Dieses Mal greift er die Reagan-Ära mit besonderer Gelassenheit in neun Versen auf, in denen normale Menschen gezeigt werden, die mit rauen wirtschaftlichen Verhältnissen zu kämpfen haben. Dabei handelt es sich um kleine Tragödien, die auf Reagan zurückzuführen sind und nur dann mehr zu stechen scheinen, wenn die Musik die Texte mit Macht übernimmt Hornarrangements und blasige Gitarrensoli.

9. Ohio

Neil Young schrieb 'Ohio' als Reaktion auf die Schießereien des Staates Kent im Mai 1970 und beeilte sich, die aktuelle Single mit Crosby, Stills & Nash kaum einen Monat nach der Tragödie zu veröffentlichen.
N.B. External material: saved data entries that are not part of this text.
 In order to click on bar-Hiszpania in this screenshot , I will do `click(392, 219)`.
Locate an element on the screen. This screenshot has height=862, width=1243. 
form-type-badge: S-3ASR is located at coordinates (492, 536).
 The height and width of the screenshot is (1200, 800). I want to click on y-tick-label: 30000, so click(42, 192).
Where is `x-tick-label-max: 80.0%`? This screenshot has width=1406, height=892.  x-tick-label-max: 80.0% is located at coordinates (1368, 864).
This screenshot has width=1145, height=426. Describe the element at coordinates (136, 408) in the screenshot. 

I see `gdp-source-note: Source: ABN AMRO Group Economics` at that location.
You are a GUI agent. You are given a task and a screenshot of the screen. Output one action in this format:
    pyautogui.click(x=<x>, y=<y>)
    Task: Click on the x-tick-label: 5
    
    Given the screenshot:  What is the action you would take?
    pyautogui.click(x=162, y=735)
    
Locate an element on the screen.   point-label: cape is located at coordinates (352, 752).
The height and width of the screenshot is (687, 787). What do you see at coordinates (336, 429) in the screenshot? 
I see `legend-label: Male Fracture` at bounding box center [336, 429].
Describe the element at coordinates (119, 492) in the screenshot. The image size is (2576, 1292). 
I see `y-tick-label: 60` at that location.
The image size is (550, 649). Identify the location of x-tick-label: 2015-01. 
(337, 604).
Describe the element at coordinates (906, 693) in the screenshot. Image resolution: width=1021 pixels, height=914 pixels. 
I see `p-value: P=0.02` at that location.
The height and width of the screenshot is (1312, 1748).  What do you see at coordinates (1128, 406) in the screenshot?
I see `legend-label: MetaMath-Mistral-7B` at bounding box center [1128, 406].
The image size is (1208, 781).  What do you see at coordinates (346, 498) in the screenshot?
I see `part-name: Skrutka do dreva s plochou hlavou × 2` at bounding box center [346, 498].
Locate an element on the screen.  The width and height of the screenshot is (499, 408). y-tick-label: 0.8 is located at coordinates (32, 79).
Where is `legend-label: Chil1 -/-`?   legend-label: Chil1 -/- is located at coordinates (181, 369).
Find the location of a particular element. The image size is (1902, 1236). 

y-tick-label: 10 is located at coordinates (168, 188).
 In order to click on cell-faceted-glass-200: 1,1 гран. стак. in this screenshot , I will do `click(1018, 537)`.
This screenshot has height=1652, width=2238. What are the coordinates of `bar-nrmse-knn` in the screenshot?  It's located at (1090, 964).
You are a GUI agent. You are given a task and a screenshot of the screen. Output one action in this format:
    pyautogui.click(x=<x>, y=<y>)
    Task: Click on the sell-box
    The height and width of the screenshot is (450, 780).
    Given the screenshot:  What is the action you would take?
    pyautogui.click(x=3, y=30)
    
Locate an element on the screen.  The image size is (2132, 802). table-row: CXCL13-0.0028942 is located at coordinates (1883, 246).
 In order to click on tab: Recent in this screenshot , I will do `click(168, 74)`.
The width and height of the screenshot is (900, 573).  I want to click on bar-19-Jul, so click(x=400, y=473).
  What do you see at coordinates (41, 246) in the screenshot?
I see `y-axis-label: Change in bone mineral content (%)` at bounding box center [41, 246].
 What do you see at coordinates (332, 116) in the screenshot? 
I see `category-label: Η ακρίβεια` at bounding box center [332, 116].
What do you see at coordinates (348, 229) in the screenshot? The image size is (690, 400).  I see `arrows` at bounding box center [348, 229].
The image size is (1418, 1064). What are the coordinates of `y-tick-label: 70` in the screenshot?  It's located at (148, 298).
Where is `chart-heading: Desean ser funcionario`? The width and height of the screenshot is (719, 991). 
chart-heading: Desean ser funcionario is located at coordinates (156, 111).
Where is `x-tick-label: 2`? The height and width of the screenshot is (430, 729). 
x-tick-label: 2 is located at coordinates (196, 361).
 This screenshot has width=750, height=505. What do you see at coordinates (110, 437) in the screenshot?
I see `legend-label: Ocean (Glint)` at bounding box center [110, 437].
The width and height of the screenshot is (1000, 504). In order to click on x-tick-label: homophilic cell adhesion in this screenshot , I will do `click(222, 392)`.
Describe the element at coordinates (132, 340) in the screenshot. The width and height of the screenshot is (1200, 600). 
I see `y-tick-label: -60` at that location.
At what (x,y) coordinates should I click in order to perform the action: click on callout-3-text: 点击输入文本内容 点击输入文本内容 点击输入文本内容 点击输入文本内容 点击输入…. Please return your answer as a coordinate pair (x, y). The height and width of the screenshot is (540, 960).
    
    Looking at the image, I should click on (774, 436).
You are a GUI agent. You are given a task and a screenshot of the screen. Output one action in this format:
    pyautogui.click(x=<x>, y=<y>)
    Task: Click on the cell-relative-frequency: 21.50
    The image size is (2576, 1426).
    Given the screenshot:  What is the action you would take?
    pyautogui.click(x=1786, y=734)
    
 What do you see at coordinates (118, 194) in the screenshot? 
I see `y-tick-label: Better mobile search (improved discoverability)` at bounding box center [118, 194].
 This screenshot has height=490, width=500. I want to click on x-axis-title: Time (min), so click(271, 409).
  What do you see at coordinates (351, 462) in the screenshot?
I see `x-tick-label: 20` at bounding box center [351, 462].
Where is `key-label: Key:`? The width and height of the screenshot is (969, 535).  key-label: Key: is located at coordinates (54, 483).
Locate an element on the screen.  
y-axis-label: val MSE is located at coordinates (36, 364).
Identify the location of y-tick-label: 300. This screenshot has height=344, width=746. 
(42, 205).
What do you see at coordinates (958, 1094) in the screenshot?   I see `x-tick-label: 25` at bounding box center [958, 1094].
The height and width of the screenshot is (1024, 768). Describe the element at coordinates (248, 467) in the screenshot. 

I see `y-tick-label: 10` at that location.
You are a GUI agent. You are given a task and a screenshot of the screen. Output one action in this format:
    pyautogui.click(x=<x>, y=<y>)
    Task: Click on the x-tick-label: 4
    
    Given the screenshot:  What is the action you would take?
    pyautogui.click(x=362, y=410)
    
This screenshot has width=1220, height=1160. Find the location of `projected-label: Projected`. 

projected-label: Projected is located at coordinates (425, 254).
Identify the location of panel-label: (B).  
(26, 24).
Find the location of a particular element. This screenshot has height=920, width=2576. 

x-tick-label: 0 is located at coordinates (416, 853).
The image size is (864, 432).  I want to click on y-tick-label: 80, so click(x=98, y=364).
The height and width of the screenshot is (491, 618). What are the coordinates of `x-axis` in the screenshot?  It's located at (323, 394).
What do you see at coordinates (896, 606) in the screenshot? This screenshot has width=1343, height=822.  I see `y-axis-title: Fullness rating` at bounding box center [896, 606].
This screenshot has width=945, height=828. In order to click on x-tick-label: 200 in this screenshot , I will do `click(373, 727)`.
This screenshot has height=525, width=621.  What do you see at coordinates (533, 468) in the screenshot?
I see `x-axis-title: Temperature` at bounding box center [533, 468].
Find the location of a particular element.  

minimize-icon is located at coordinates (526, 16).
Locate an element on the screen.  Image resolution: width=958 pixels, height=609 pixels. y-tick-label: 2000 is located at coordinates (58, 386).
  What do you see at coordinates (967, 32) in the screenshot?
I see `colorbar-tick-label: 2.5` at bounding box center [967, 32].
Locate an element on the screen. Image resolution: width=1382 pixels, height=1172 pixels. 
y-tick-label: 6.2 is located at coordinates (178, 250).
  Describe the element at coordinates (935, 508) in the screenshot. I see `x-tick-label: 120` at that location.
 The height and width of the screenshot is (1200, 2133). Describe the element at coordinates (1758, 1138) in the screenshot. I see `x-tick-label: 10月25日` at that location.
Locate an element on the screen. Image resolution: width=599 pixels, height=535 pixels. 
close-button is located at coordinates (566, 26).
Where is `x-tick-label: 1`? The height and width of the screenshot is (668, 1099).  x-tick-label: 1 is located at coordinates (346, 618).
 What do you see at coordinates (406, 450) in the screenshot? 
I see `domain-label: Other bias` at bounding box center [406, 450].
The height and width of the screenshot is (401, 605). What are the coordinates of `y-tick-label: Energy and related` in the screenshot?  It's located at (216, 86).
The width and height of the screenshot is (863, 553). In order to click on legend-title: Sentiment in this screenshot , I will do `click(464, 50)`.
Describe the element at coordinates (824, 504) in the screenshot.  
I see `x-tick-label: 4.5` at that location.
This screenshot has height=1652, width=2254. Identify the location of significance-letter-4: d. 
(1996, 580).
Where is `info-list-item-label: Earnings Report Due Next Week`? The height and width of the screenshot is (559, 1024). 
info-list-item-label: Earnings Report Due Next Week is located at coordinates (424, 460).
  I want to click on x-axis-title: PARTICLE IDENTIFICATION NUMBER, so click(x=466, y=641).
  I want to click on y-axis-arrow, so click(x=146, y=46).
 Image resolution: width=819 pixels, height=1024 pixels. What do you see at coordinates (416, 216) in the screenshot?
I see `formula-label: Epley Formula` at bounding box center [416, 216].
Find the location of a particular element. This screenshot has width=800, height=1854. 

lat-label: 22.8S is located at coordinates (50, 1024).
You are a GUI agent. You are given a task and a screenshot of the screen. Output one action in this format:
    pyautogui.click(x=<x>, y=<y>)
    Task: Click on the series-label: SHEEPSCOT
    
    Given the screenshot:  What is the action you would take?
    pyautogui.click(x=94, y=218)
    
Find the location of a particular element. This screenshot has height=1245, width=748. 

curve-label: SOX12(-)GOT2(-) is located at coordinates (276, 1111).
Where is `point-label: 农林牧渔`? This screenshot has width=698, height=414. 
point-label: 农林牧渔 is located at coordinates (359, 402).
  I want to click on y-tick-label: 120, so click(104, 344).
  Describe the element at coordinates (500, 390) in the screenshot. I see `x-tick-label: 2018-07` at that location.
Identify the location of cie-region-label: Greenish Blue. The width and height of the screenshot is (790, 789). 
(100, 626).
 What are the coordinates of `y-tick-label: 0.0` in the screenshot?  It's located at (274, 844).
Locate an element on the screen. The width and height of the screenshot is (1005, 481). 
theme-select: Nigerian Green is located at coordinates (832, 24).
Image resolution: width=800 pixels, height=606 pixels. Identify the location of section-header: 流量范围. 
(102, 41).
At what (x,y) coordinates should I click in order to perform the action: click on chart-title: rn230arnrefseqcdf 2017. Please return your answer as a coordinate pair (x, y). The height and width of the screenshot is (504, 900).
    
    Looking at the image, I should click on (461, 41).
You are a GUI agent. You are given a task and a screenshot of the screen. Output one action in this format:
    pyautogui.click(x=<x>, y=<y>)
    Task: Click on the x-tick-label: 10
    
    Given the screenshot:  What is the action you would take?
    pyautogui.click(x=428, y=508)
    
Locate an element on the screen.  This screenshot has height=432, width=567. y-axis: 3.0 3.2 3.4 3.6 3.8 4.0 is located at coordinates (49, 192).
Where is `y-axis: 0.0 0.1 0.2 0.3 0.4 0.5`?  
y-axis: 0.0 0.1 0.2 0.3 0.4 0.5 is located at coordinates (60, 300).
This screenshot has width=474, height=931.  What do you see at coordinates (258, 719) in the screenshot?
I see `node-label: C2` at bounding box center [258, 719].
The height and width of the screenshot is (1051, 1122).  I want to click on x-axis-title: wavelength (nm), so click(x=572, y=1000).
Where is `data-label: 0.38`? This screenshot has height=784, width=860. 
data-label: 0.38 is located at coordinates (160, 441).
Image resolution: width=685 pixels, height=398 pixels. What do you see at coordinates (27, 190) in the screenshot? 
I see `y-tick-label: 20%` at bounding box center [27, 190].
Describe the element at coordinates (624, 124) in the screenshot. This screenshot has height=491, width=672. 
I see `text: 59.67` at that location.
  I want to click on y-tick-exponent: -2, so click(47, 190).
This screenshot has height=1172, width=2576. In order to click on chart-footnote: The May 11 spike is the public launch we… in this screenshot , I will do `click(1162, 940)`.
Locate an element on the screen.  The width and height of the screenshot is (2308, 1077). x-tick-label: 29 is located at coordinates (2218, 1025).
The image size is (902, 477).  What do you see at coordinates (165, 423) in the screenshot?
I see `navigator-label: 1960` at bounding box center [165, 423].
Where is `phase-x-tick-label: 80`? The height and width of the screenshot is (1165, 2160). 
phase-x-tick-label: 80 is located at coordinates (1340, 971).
Das Protestlied behält seine Macht und noch einiges mehr, da die Schießerei dem amerikanischen Geist heute so rätselhaft und entgegengesetzt bleibt wie je zuvor. Es ist sowohl traurig als auch beängstigend bedrohlich in Youngs kraftvoller Gesangsdarbietung, besonders wenn er bedrohlich vor 'Nixons Kommen' warnt.

10. 'Cowgirl im Sand'

Ein weiterer langer Jam, der das musikalische Talent der Backing-Band Crazy Horse ebenso zum Ausdruck bringt wie das von Young selbst geschriebene Songwriting, das erst nach zwei Minuten hinreißendem Gitarrenspiel einsetzt. Auf seinem zweiten SoloalbumJeder weiß, dass dies nirgendwo ist, Young hat die Grenzen der Struktur von Rocksongs erweitert, indem er jeden Vers mit neuen Soli und Interaktionen, die für sich arbeiten, sowie mit Texten unterlegt hat, die verschleierte Bezüge zu Youngs eigener Karriere herstellen.